O BCP deixa de financiar clínicas com acordos com SNS. Leio esta notícia no Público de hoje (página 10, sem link no site para leitores à borla, tanto quanto percebi).
É assim a coisa. Há uma rede de privados com convenções com o SNS, permitindo que as pessoas façam exames de diagnóstico sem estar necessariamente à espera dos meios públicos. As pessoas pagam a sua parte, a clínica cobrará depois o restante ao Estado. Como o Estado paga sempre a más horas, o negócio seria insustentável para muitas clínicas, que teriam ficado insolventes se simplesmente esperassem sentadas pelos montantes a haver. Como o negócio dos bancos é o tempo, o BCP financiava muitas dessas clínicas, avançando-lhes dinheiro por conta dos créditos sobre o Estado. O BCP anunciou agora que vai deixar de fazer isso, porque o Estado acrescenta demora à demora e também não paga ao banco. Há esquemas parecidos envolvendo outros bancos, os quais podem também ir pelo cano abaixo. O ministro da saúde não tem respondido aos pedidos de audiência para aclarar a situação, que envolve a redução unilateral dos preços dos exames e do acesso.
Perante isto, Armando Santos, presidente da Associação Nacional de Unidades de Diagnóstico por Imagem, declara: "O Estado comprometeu-se a pagar as dívidas a 180 dias, mas nem está a pagar isso nem está a pagar os juros compensatórios." Parece, então, que não se trata sequer de um problema que tenha começado com este governo, que faz hoje 100 dias. É adequado ter esta perspectiva, para não reduzirmos toda a discussão a uma oposição simplista ao governo do momento: os problemas importantes vão sempre para além disso. Armando Santos acrescenta, depois, algo que merece profunda reflexão: "A rede de convencionados, que demorou 30 anos a construir, vai ser desmantelada em três meses." Pois. É preciso ter a noção de que as instituições da nossa vida colectiva demoram muito tempo a levantar, mais ainda a afinar, a "rotinar" (no bom sentido). E ter a noção de quão grande estrago pode ser feito em pouco tempo, desmantelando o que nos entregaram.
Da caixa de ferramentas dos que querem reduzir os direitos sociais faz parte a noção de "saque sobre as gerações futuras". Dizem eles: se o Estado gasta demais a proteger as pessoas de hoje, vai endividar-se, deixando a conta para pagar às gerações futuras. Estaríamos, pois, a explorar os nossos filhos e netos e bisnetos. Usam este argumento, como se não estivéssemos, ao mesmo tempo, a trabalhar para quem vem depois. É a falácia das gerações estanques. Acho que valia a pena, além de rejeitar esta falsa lógica de nos querer tomar por "prisioneiros do futuro", dar atenção também ao património legado pelas gerações passadas. Devia ser condenável, e condenado, que o legado das gerações anteriores fosse desperdiçado. Destruir em meses um ambiente institucional que demorou décadas a construir é desperdiçar um legado.
A facilidade com que se pode destruir um legado destes dá a medida da fragilidade das instituições. Esse é, de modo geral, um dos nossos grandes problemas como país. E é preciso pensar nisto para lá da dialéctica governo/oposição no momento.

= = =

**Enunciado das tarefas:**
• 1. No texto sobre o financiamento das clínicas convencionadas, porque é que o BCP vai deixar de avançar dinheiro a essas clínicas?
• 2. Cite do texto sobre o financiamento das clínicas convencionadas o trecho entre "A facilidade com" e "governo/oposição no momento.", inclusive.

**Material fornecido:**

= = =

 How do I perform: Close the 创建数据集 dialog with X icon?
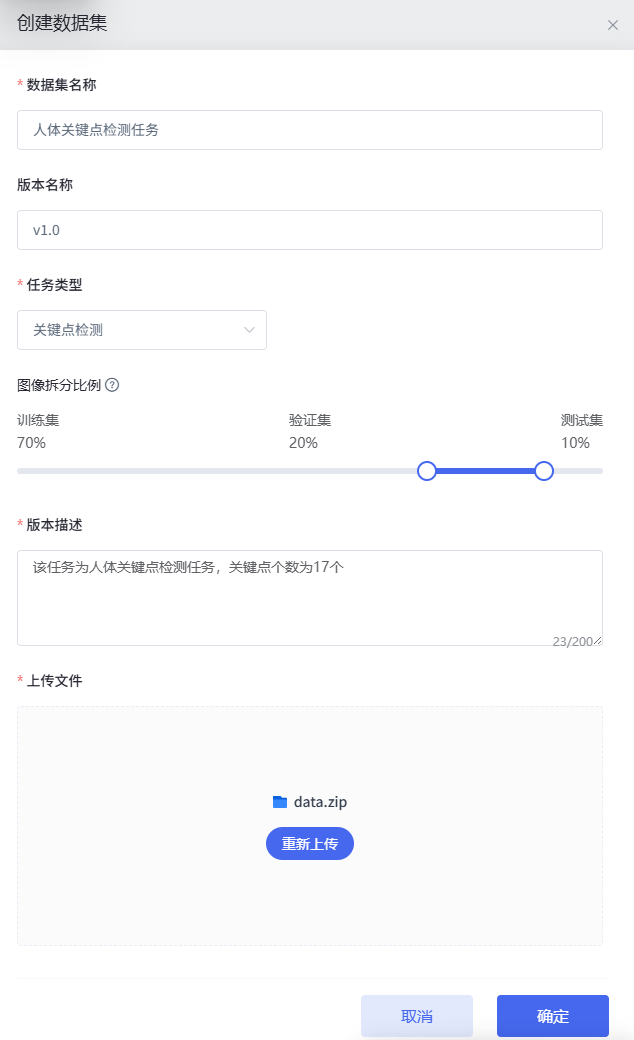pyautogui.click(x=613, y=25)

= = =

**Respostas escritas:**
• 1. O BCP vai deixar de o fazer porque o Estado acrescenta demora à demora e também não paga ao banco. O banco adiantava dinheiro às clínicas por conta dos créditos que estas tinham sobre o Estado.

• 2.
A facilidade com que se pode destruir um legado destes dá a medida da fragilidade das instituições. Esse é, de modo geral, um dos nossos grandes problemas como país. E é preciso pensar nisto para lá da dialéctica governo/oposição no momento.